:: Tasks ::
1 - From the essay on fairs and the Granary Village Day, return the stretch from "Our Village Day" through "was happily hydrated." word for word.
2 - Using the essay on fairs and the Granary Village Day, explain in one to three sentences what kept visitors comfortable on the blisteringly hot Village Day.

:: Passage for review ::
'''

By Kate Romano, CEO Stapleford Granary
I love a fair, a fête, a carnival, a Village Day; it’s the melting pot of spectacle, entertainment and reality, played out in an open-air setting, which is both fantastical and ephemeral. They have their origins in religion, in mythical-allegorical pageants and processions. In England, they have roots in the Victorian mechanical steam fairs, before that, in menageries, circuses and exhibitions. And before that, in Charter Fairs (the right to have a fair and collect rent from it) and Mop Fairs, whose primary purpose was the hiring of labourers (the ‘mop’ being a little symbol of your trade worn on your jacket). Wondrous, improbable, unsavoury, Samuel Pepys wrote about the pitiful sight of dancing mares at Bartholomew Fair and his approval for acrobat Jacob Hall’s Dancing of the Ropes (‘a thing worth seeing’). Thomas Hardy's description of wife-selling in the opening chapter of The Mayor of Casterbridge was inspired by a similar real-life incident at a Dorset trading fair in the early 19th century.
Our Village Day at the Granary (now in its second year) doesn’t have steam-powered roundabouts, acrobats or dancing animals, nor are we selling wives. But the principle remains the same. Public outdoor events are the story of the people who come to them and those who create them; a living, dynamic tradition which reflects the popular culture in which it operates. This year, on Sunday 17 July, we welcomed around 800 visitors to the Granary, 19 artists and stall holders, 40 musicians, 10 cooks and food sellers, 24 young bakers and 1 celebrity judge. 27 staff and volunteers ensured that everything ran smoothly and safely. On a blisteringly hot day, the shade of the courtyard tent kept everyone around 10 degrees cooler than they might have been and a plentiful supply of iced coffees, Pimm’s, cold drinks and water stations ensured that everyone was happily hydrated.

'''

:: Study material ::
'''

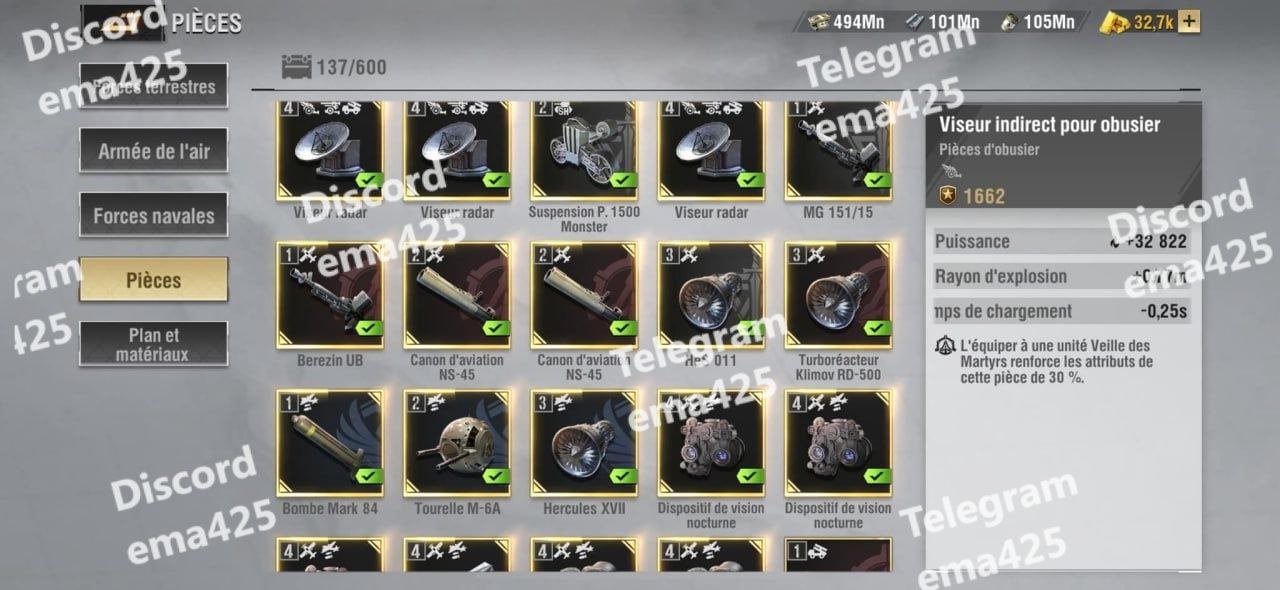
Task: Select Turboréacteur Klimov RD-500 part
Action: [x=838, y=294]
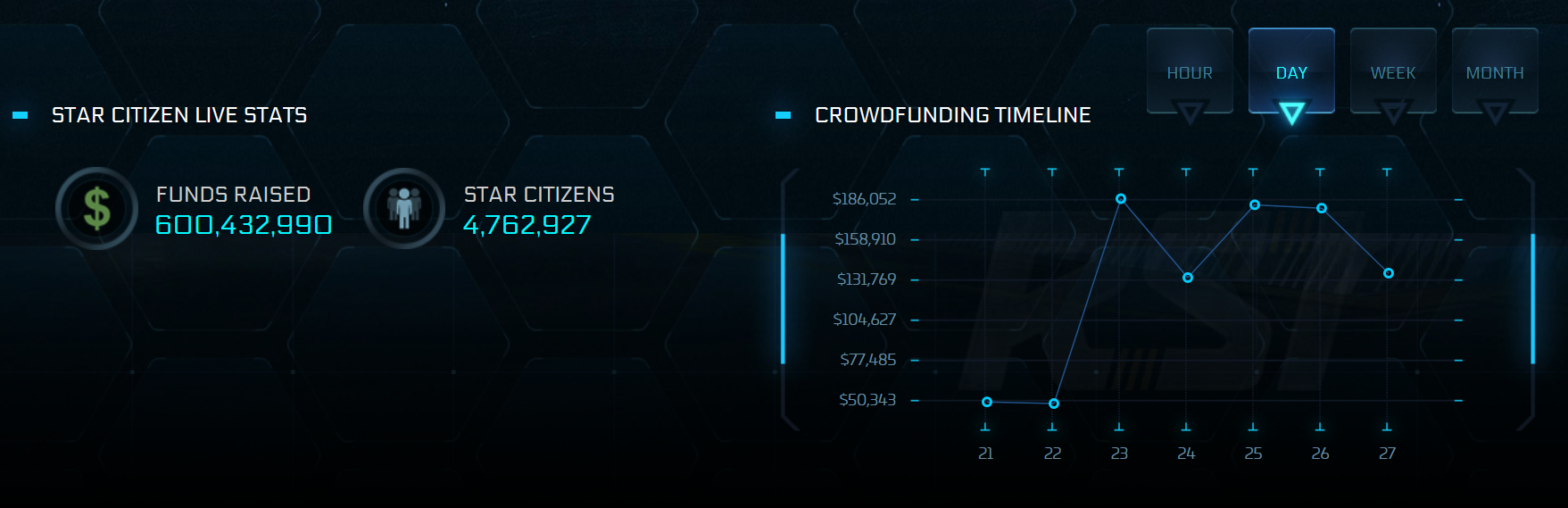This screenshot has height=508, width=1568.
Task: Click the right blue chart navigation bar
Action: pyautogui.click(x=1533, y=298)
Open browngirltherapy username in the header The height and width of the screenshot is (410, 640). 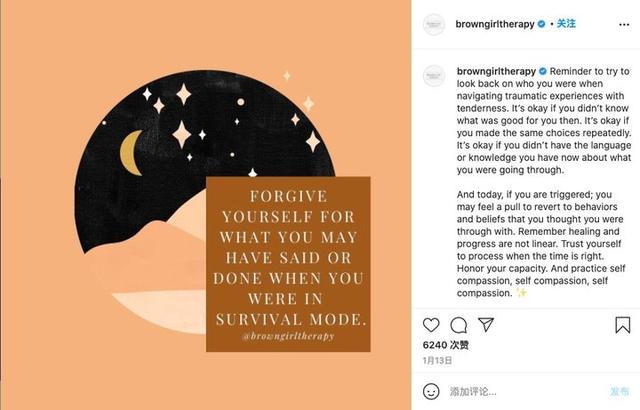[x=495, y=24]
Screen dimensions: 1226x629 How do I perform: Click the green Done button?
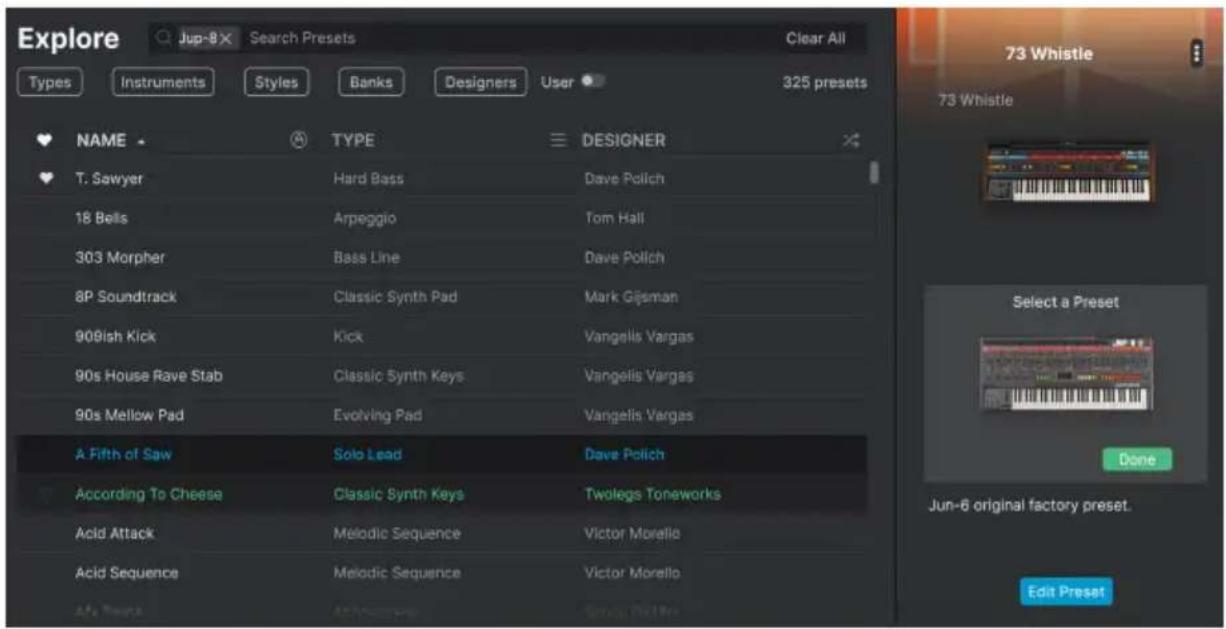1137,460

'''

:: Answers for the tasks ::
1 -
Our Village Day at the Granary (now in its second year) doesn’t have steam-powered roundabouts, acrobats or dancing animals, nor are we selling wives. But the principle remains the same. Public outdoor events are the story of the people who come to them and those who create them; a living, dynamic tradition which reflects the popular culture in which it operates. This year, on Sunday 17 July, we welcomed around 800 visitors to the Granary, 19 artists and stall holders, 40 musicians, 10 cooks and food sellers, 24 young bakers and 1 celebrity judge. 27 staff and volunteers ensured that everything ran smoothly and safely. On a blisteringly hot day, the shade of the courtyard tent kept everyone around 10 degrees cooler than they might have been and a plentiful supply of iced coffees, Pimm’s, cold drinks and water stations ensured that everyone was happily hydrated.

2 - The shade of the courtyard tent kept everyone around 10 degrees cooler than they might otherwise have been. A plentiful supply of iced coffees, Pimm's, cold drinks and water stations kept everyone hydrated.